Is the inaugural poem a new sub-genre of poetry? According to two practitioners of the form, the answer might be “yes.”
Poet Richard Blanco and Yale professor Elizabeth Alexander, two of only five poets in history to have created works for a presidential inauguration, came together on Feb. 5 for a poetry reading and dialogue about their unique shared experience. Blanco read his work “One Today” at President Barack Obama’s second inauguration, while Alexander read her “Praise Song for the Day” at Obama’s first. Their discussion was hosted by Ezra Stiles College master Stephen Pitti.
Before a packed audience of faculty, students, and New Haven residents, Blanco read three poems that he described as “ancestors” to his inaugural poem. Together, he said, the four poems represented his journey of “cultural negotiation” trying to find his identity as a son of working-class Cuban immigrants growing up in an idealized America. The first described his family’s slow embrace of the traditions associated with the American holiday they always knew as “San Giving.” The other two were about his mother and father, respectively: “Venus in Miami Beach” and “Building Bridges.” The latter referenced Blanco’s professional background as a civil engineer. He also read “One Today” — marking the first time he had read the work in public since the inauguration.

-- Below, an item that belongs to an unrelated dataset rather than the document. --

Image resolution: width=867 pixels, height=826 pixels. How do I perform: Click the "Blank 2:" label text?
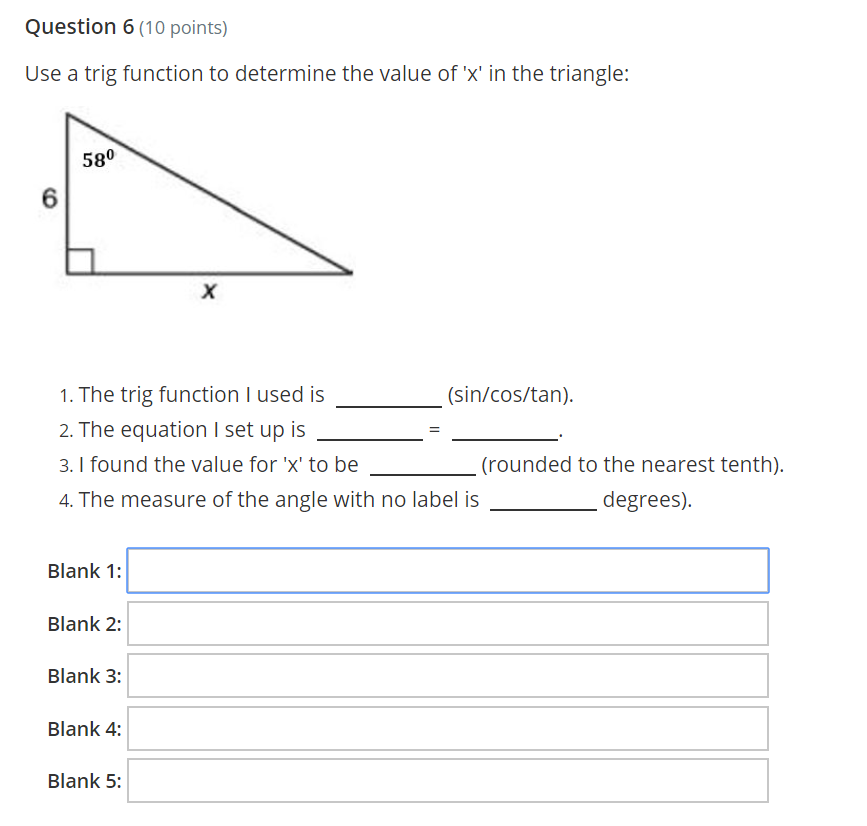coord(84,624)
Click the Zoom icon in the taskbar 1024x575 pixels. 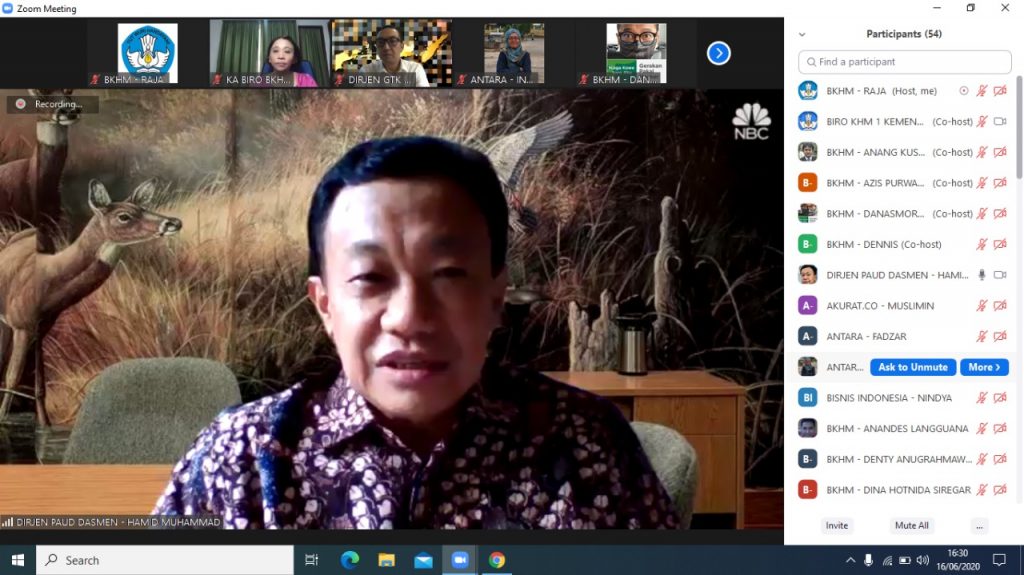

Blanco then shared his personal experience of writing “One Today” — from getting the news that he had been selected while he was driving (he pulled his car over to the side of the road and wept, he recalled) to delivering the poem before an estimated audience of a million people. He told his Yale audience that he felt less “exposed” in front of the crowd at the Washington Mall, whose faces he couldn’t see, than he did at the gathering of 120-plus people at Stiles.

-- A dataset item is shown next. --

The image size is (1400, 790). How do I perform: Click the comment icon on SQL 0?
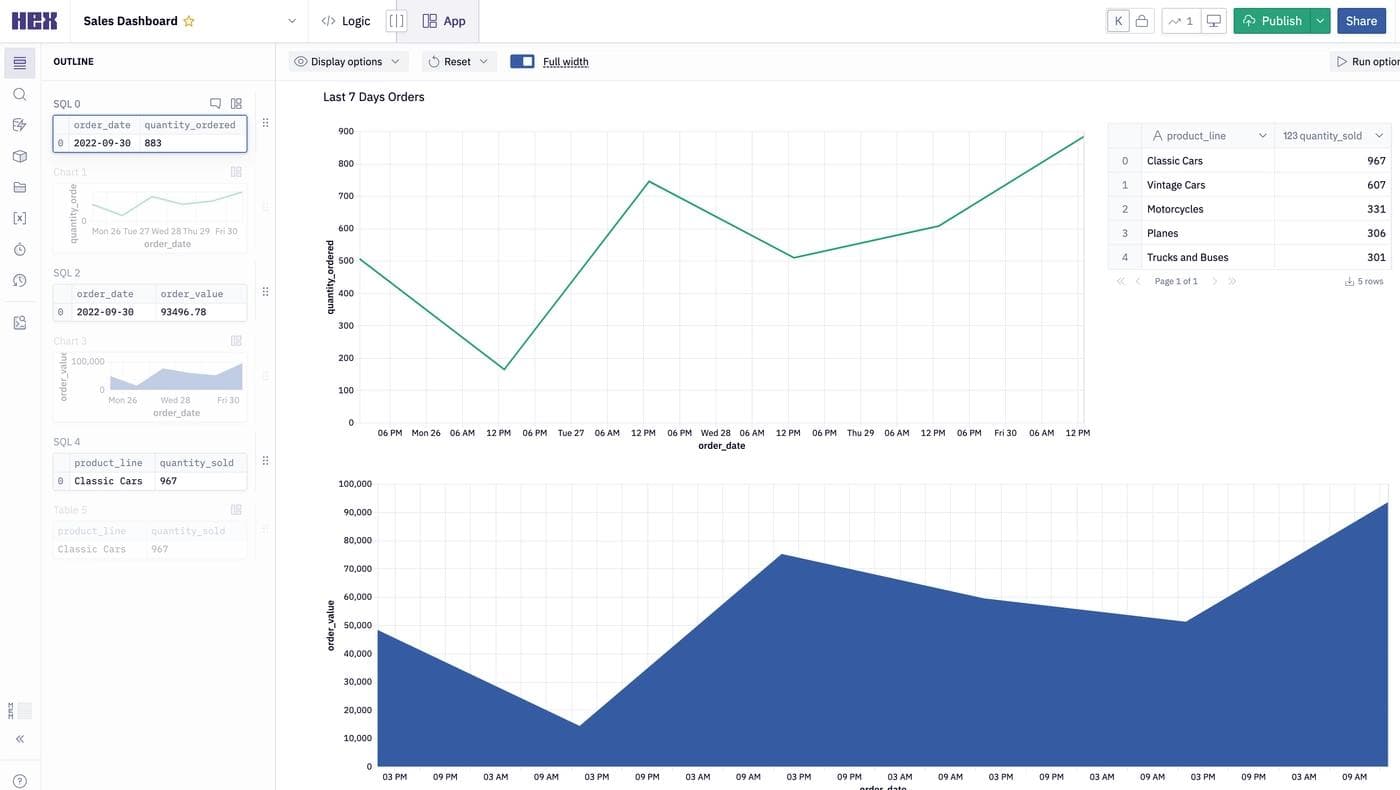coord(215,103)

When the President and Vice President stood up to greet him on his way to the podium, Blanco said, he felt an extra sense of welcome. After reading the poem, while Blanco was making his way to his seat, singer James Taylor tapped him on the shoulder and said, “Nice.” The poet recalled thinking to himself: “I can die now.”
Avowedly gay, Blanco confided that, at his partner’s insistence, he brought his mother to the inauguration. Taking his seat beside her after the reading, he whispered, “Well, Mom, it looks like we’re finally American.”
A deep respect for working people no matter what their station in life — a value handed down to him by his parents — gave Blanco a vantage point for writing a poem for a national event, he said, noting that he looked to nature for imagery to unite all Americans, literally and figuratively, under one sky. He also included elements from his own life — the references to his mother at a cash register, and his father cutting sugar cane — to give the poem a personal, intimate connection to the audience.
Repeatedly describing himself as an “emotional historian,” Blanco said he considers poetry a tribute to “those who come before us,” and, in his case, a voice for the generation of immigrants whose unique culture will soon be extinct. In fact, Blanco told those assembled, he brought a picture of his great-grandparents, whom he had never seen, with him to the inauguration platform.
The poet also talked more generally about his own creative process, informed to a certain extent by his natural bent for mathematics (“I was a math whiz,” he noted) and his training and professional experience as an engineer: “When I’m in pure creative mood, I have to go with that,” he said. The engineer comes in afterward, he noted, sometimes ruthlessly editing his own work. He also applies a visual standard to his work: Stanzas have to be the same number of lines, and have to take up the same amount of space on the page. At the end of a long balancing process, he said, “there’s sometimes more between the lines than in the lines.”
Blanco said he read the works of the four inaugural poets who preceded him, including Alexander, before embarking on his own, which he wrote on his kitchen table. When Alexander and Blanco talked about their shared experience, they agreed that a new paradigm was emerging for a poem to celebrate the diversity, history, landscape, and people of America on the occasion of a presidential inauguration.
Alexander asked Blanco what relation he thought “One Today” bore to his other poetry.
Having always explored America through the lens of his individual experience, he said, writing the inaugural poem gave him “an opportunity to explore America in another way I hadn’t seen.” Likening it to taking a snapshot of the whole country at a moment in time, he said he would welcome the opportunity to repeat the experience once every four years. He settled on the word “cousin” to describe the kinship relation between “One Today” and the poems that preceded it.
He described two experiences immediately after the inauguration that brought home to him the impact of his poem: A doorman recognizing him as he walked by reached out and grabbed his hand. “Give me some love,” he said to the poet. Another time, a woman he had never seen before rushed up to him on the street and hugged him without saying a word.
“If poetry can do that, let’s make it a law,” he said.